他蹲在湖边搓洗衣服的时候,被揉得一边倒的毛毛尾巴还在后面一动一动。
身后,一步,两步……
沙沙作响的声音,一具冰冷的身体砸在莫惊春的后背上,“好累哦……”
公冶启慢吞吞地说道。
莫惊春:“你累什么累,衣服不都是我在洗的吗?”
公冶启认真地说道:“我也可以洗。”
莫惊春回想了一下惨死在公冶启手底下的八件衣服,两床被子,还有家里坍塌过一次的床,彻底陷入了沉默。
突然,他的耳朵敏锐地动了动,然后看向公冶启。
“你身上为什么会有血腥味?”
公冶启慵懒地滑下去,躺倒在莫惊春身后的草丛里,“刚才路过了一只老虎,他在捕猎,然后,他受伤了,被秃鹰盯上了。
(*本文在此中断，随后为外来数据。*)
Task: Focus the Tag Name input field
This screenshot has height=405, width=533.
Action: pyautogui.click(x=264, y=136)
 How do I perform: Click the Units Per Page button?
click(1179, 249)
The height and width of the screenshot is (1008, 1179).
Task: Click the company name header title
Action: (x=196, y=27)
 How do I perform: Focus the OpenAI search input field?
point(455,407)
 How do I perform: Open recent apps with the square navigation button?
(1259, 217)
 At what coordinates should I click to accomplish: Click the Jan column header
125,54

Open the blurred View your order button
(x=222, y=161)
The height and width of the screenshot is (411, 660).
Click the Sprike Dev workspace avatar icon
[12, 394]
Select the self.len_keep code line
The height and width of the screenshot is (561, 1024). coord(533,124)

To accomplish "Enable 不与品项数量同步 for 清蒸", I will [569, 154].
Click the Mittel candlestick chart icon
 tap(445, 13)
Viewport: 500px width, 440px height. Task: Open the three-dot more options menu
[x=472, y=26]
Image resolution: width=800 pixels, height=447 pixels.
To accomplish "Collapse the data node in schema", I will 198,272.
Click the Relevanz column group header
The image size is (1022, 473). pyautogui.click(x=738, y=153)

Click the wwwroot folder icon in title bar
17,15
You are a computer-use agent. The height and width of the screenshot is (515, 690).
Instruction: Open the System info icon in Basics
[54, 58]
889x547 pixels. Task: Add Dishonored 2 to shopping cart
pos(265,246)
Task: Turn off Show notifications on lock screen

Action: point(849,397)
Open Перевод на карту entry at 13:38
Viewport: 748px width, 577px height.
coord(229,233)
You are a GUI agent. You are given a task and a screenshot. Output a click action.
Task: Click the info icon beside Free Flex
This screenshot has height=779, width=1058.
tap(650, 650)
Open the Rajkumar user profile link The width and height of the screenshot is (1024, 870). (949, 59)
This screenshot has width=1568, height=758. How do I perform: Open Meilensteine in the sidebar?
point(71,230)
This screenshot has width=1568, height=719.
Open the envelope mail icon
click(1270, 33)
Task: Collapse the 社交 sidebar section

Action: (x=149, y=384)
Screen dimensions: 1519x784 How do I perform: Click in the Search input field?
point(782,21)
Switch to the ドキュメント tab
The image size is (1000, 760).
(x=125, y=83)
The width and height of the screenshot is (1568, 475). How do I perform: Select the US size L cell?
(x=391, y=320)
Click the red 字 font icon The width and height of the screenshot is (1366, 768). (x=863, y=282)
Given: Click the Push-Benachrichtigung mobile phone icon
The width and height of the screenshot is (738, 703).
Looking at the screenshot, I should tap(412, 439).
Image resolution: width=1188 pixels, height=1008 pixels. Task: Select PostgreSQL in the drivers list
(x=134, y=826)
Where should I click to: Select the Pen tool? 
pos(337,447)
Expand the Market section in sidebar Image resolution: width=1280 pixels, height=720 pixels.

”
莫惊春听得出来,公冶启说的老虎,其实是兽人。
秃鹫这种东西会出现,那就说明,那只老虎离死不远了。
但是莫惊春也没有多余的善心,他的善心只会对着弱小的食草兽人,他奋力地将衣服拧干,然后踢了踢在地上癞皮不起来的公冶启,“快点走吧,再不赶着回去,今天晚上又要被巡逻的兔子给骂了。”
公冶启慢吞吞地说道:“谁骂你,我就吃了谁。”
莫惊春没有将他的话放在心上,笑着说道:“那可不行,他们都是我的族人。唔,吃是不可以,但是打一顿可以。”他悄悄地说,“但这不还是赖你,你总是走得那么慢,要不要我背着你?”
公冶启站定,看了几眼莫惊春,然后摇了摇头,“我太胖了,你背不起我。”
莫惊春狐疑地看着公冶启这瘦削的腰身,何来胖之说?
只是还没等莫惊春打量清楚,公冶启就将兔兽人抱了起来,然后大步朝着聚落赶过去,那飞驰的速度如此之快 ,和公冶启一贯的速度不相符合。
莫惊春瞪圆了兔眼睛。
公冶启不好意思地说道:“对不起,我发/情期到了。”
莫惊春的兔尾巴不安地动了动,发/情期……兔子当然也有发/情期,可以说,几乎没有谁家兽人能比得上兔子的发/情期长久,但是,公冶启的发/情期却与众不同,他……为什么是长着两根呢?
好奇怪啊!
莫惊春从来都没有听说过哪个兽人那个地方……居然是两根。
第一次的时候,莫惊春差点就跑了,结果被公冶启抓着小腿逮了回来,可怜兮兮地从上到下“吃了个遍”,新的一年,公冶启的发/情期又来了,莫惊春登时陷入跑还是不跑的犹豫中。
只是公冶启压根就没有给莫惊春后悔的时间,他抱着莫惊春一路闯了回去,然后将人安置在他们的小窝,已经开始准备起了发/情期的东西,然后将消除味道的草药放在门窗的位置,而后如同一条蛇一般蹭在莫惊春的兔耳朵,揉着他软绵蓬松的尾巴,“真的不可以吗?”
莫惊春,莫惊春还是从了。
他们两人的门外挂着红色的牌子,在接下来七天,不会再有人去打扰他们。
也不会有人看到,那在深夜偶尔舒展出来活动的巨大条状影子。
他盘踞在石床上,两一只可怜兮兮的白兔子用尾巴尖圈起来,那兔子的毛毛从上到下都是乱糟糟,就没有一处地方是整洁的。
然后,偶尔还发着呜呜的梦呓,像是在求饶。
巨大的影子晃了晃,蛇信吐出又收回,小心翼翼地舔在了兔尾巴上。
兔子被舔了几口,总算可怜地睡着了。
这就是兔子,和羊的故事。
没有人会知道“羊”的秘密,他们会长长久久的幸福下去。